Copy every line of text in the items below without any changes, and leave the pictures out.

(Source data)
----
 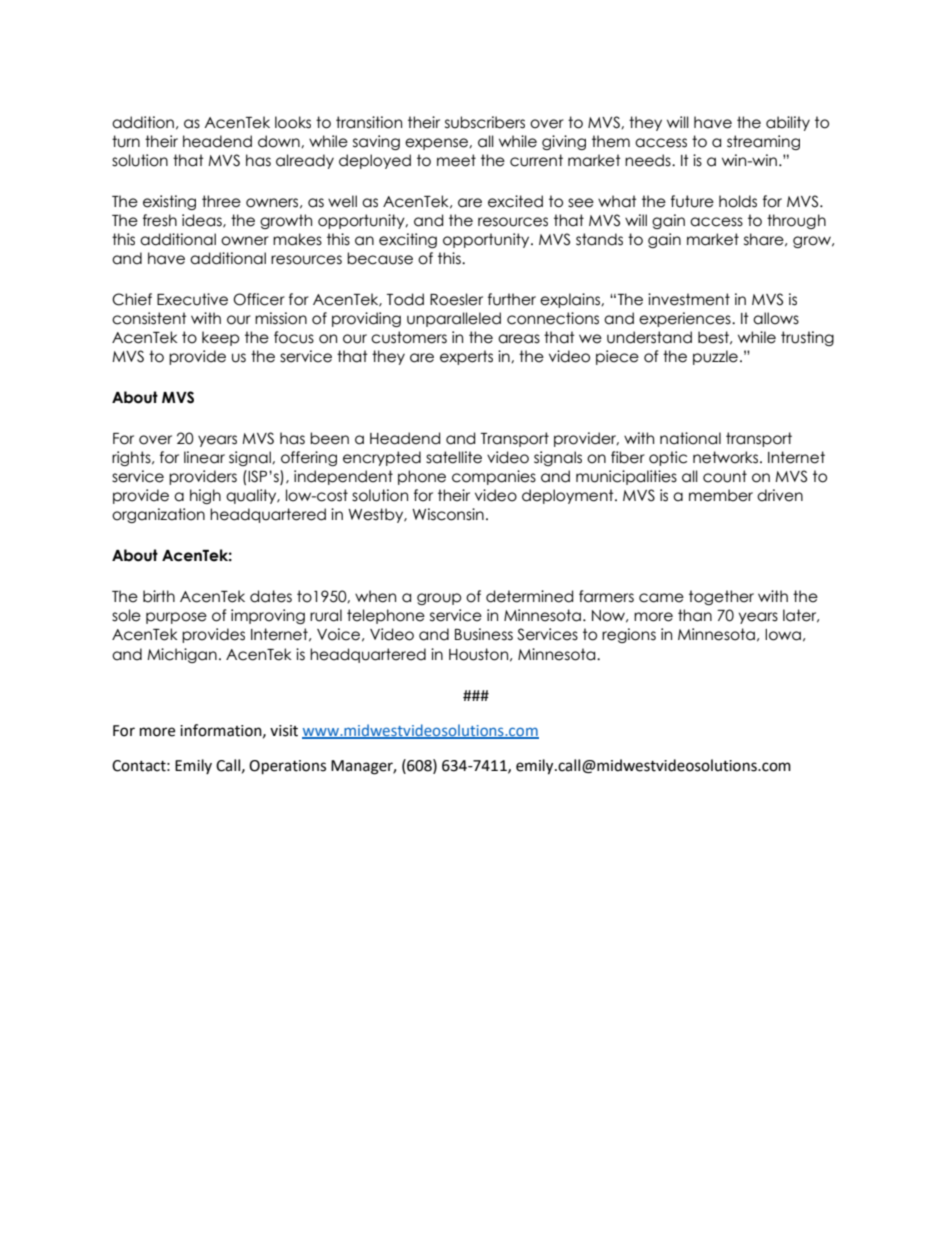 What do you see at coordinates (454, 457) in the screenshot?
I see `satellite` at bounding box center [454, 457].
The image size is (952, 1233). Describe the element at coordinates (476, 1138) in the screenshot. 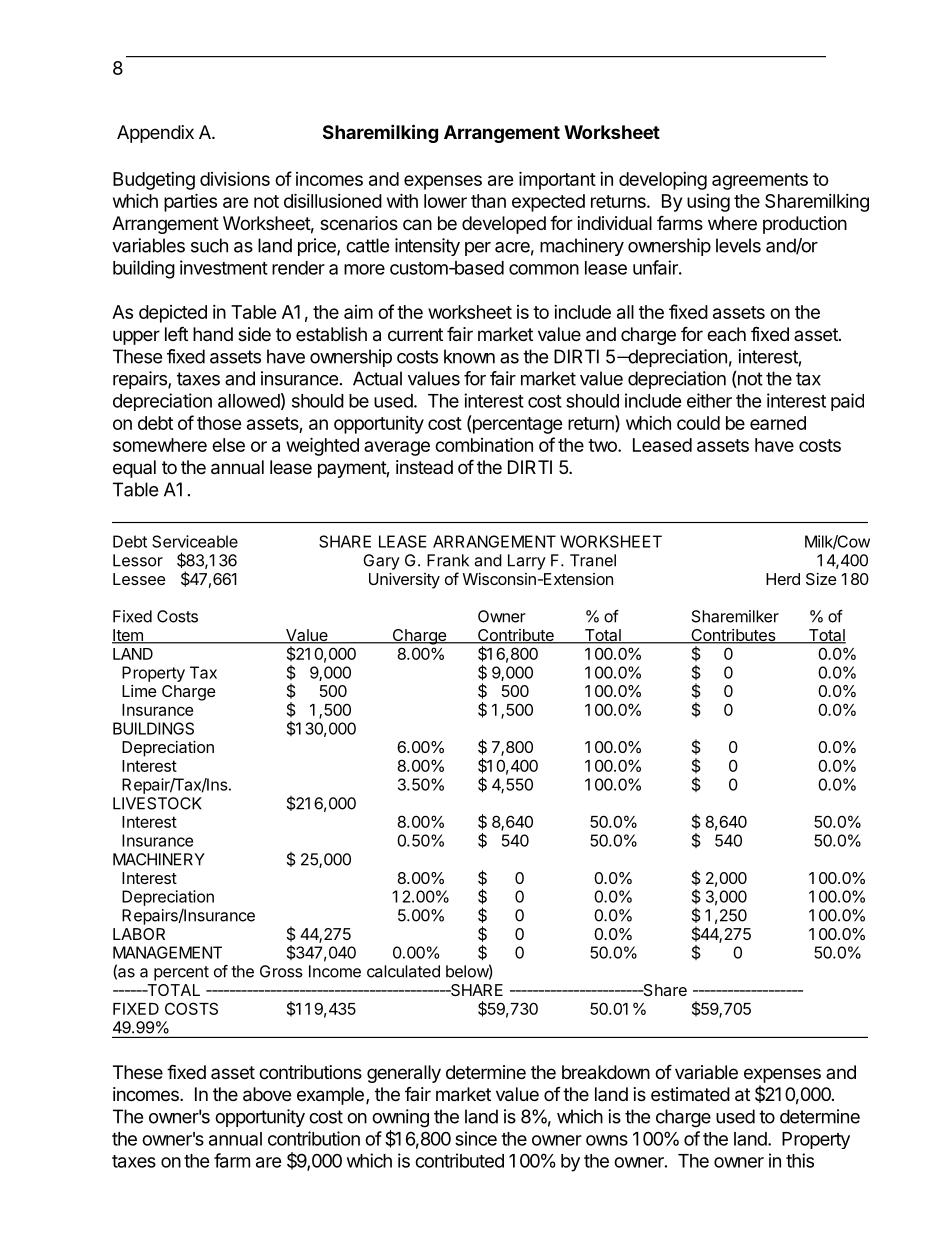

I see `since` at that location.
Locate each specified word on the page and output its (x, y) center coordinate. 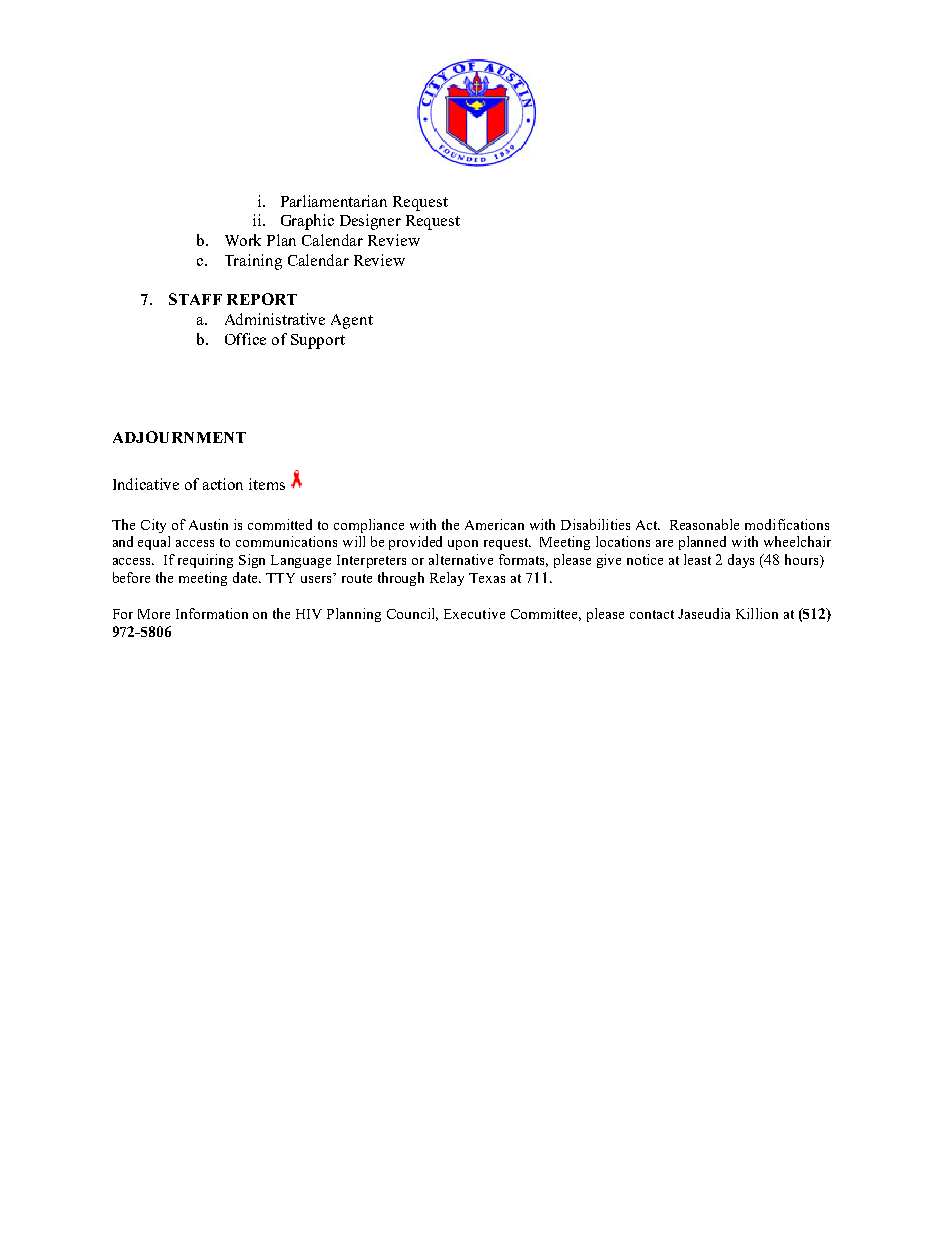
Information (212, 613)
----
## Task output
  What do you see at coordinates (454, 457) in the screenshot?
I see `satellite` at bounding box center [454, 457].
The image size is (952, 1233). Describe the element at coordinates (476, 1138) in the screenshot. 

I see `since` at that location.
Locate each specified word on the page and output its (x, y) center coordinate. 
Information (212, 613)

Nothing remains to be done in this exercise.